Records from a dataset:
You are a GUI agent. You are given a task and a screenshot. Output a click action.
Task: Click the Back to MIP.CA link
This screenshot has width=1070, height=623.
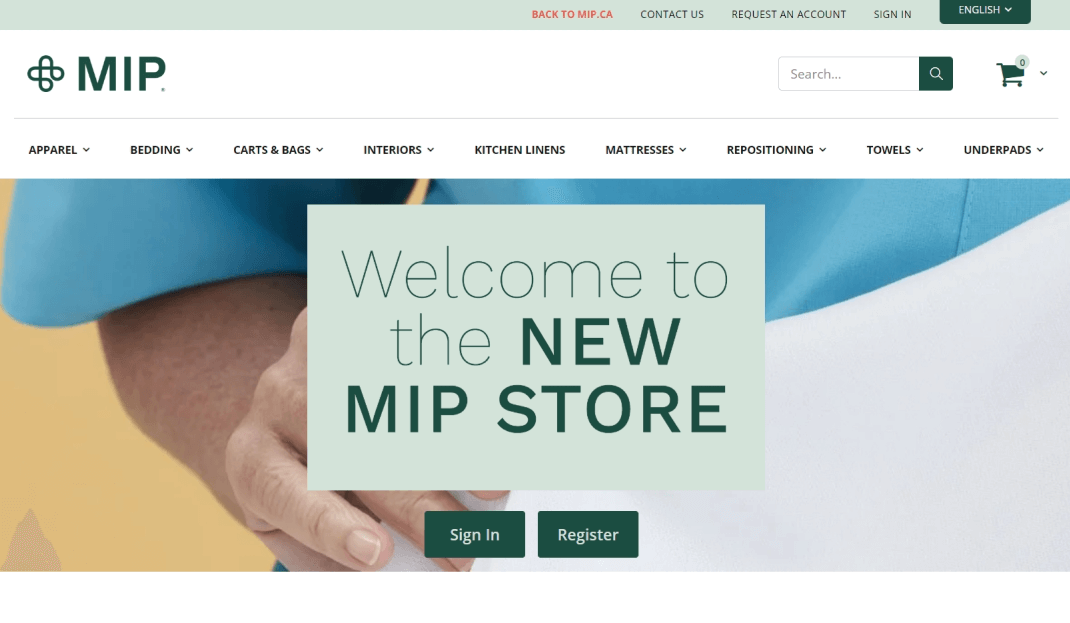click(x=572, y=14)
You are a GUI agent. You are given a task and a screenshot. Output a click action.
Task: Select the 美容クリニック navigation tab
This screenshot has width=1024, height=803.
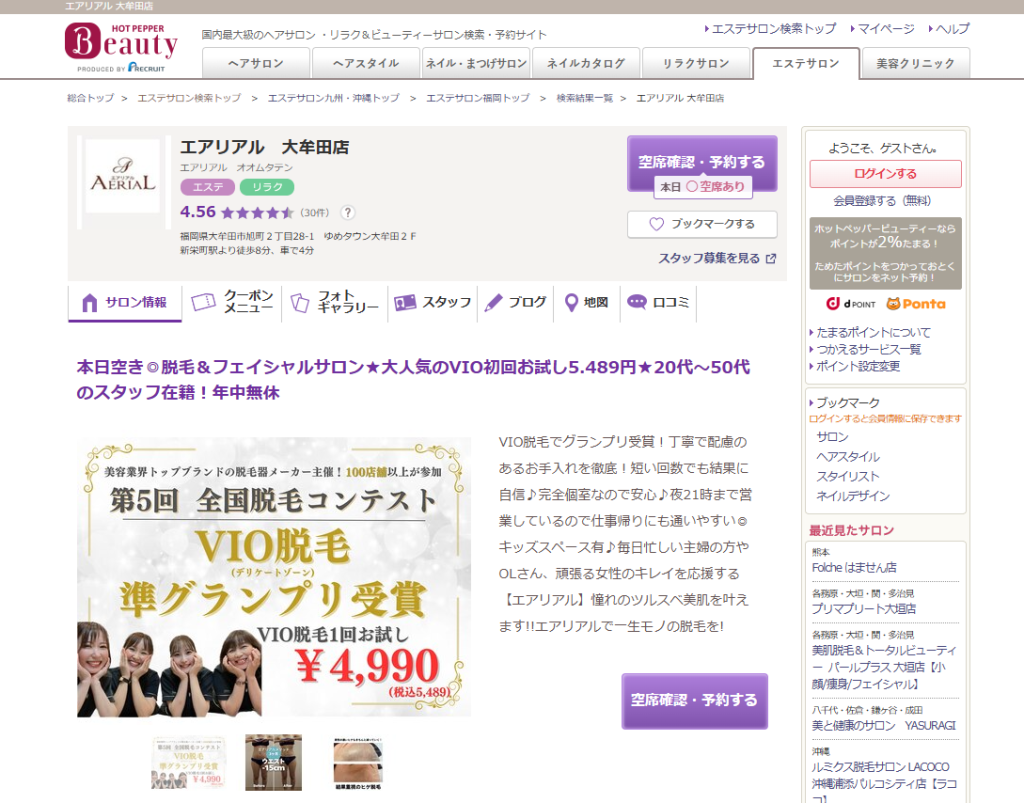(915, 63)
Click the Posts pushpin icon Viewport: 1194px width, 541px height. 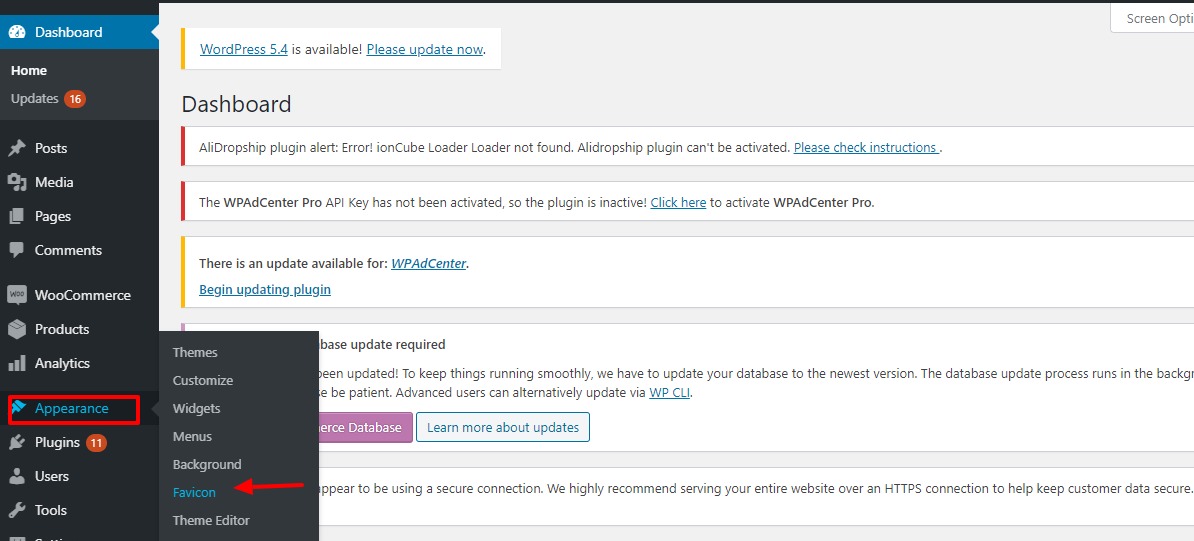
--
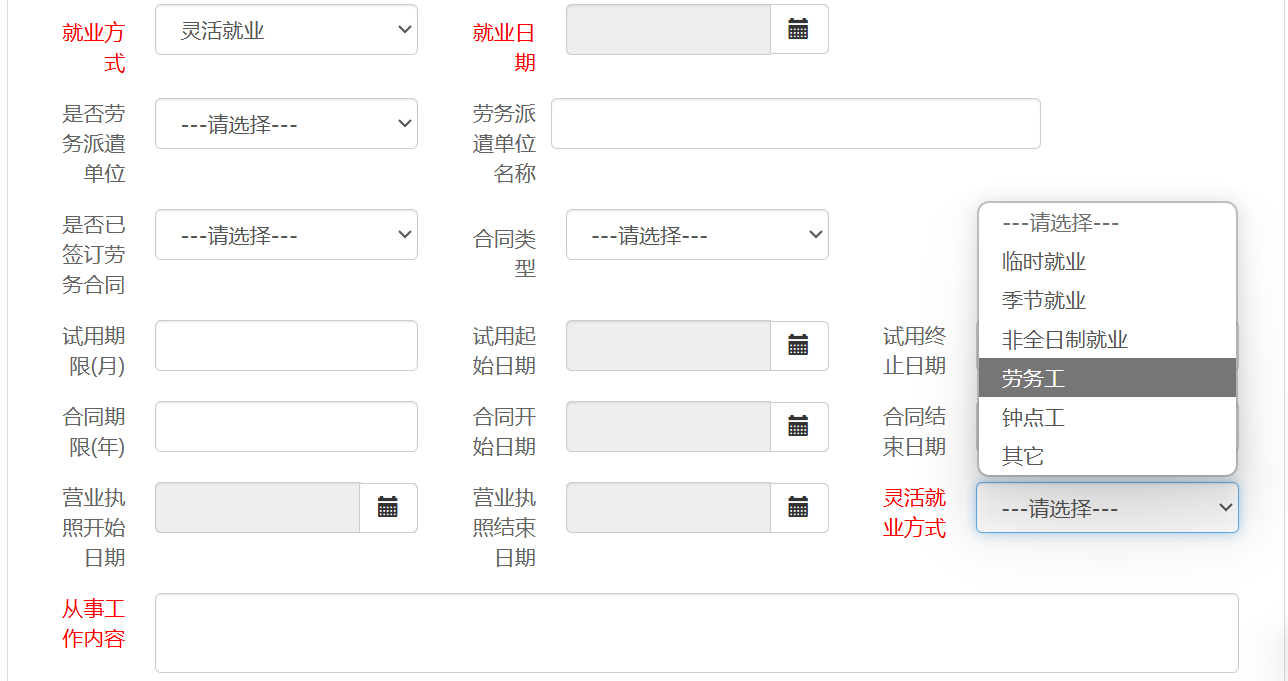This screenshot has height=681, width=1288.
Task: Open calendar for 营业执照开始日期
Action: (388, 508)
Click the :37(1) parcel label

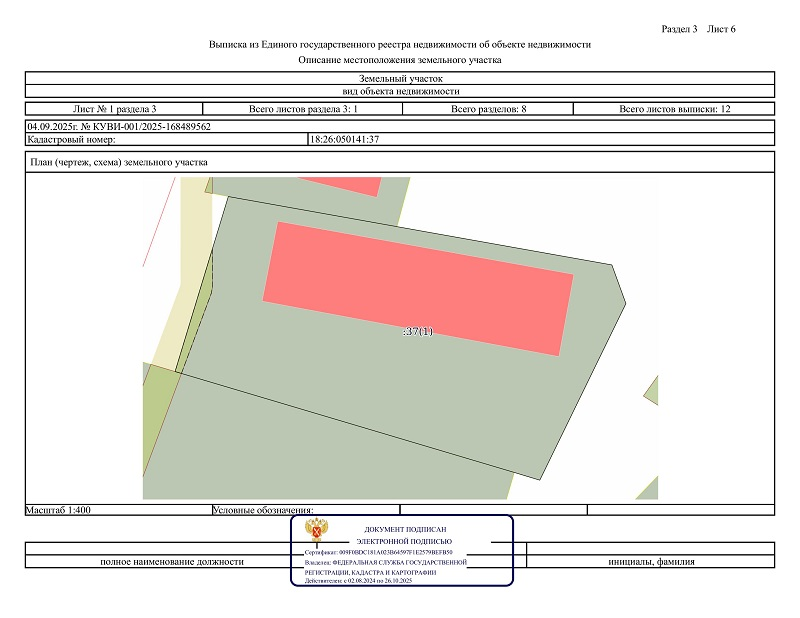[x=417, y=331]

# What you will do:
Exactly as written above, retype the lines starting at the one holding "This screenshot has width=1024, height=803." and ending at the one holding "Click the Posts", both included, but not the pictures.

# Task answer:
This screenshot has width=1024, height=803.
(915, 63)
Click the Posts pushpin icon Viewport: 1194px width, 541px height. 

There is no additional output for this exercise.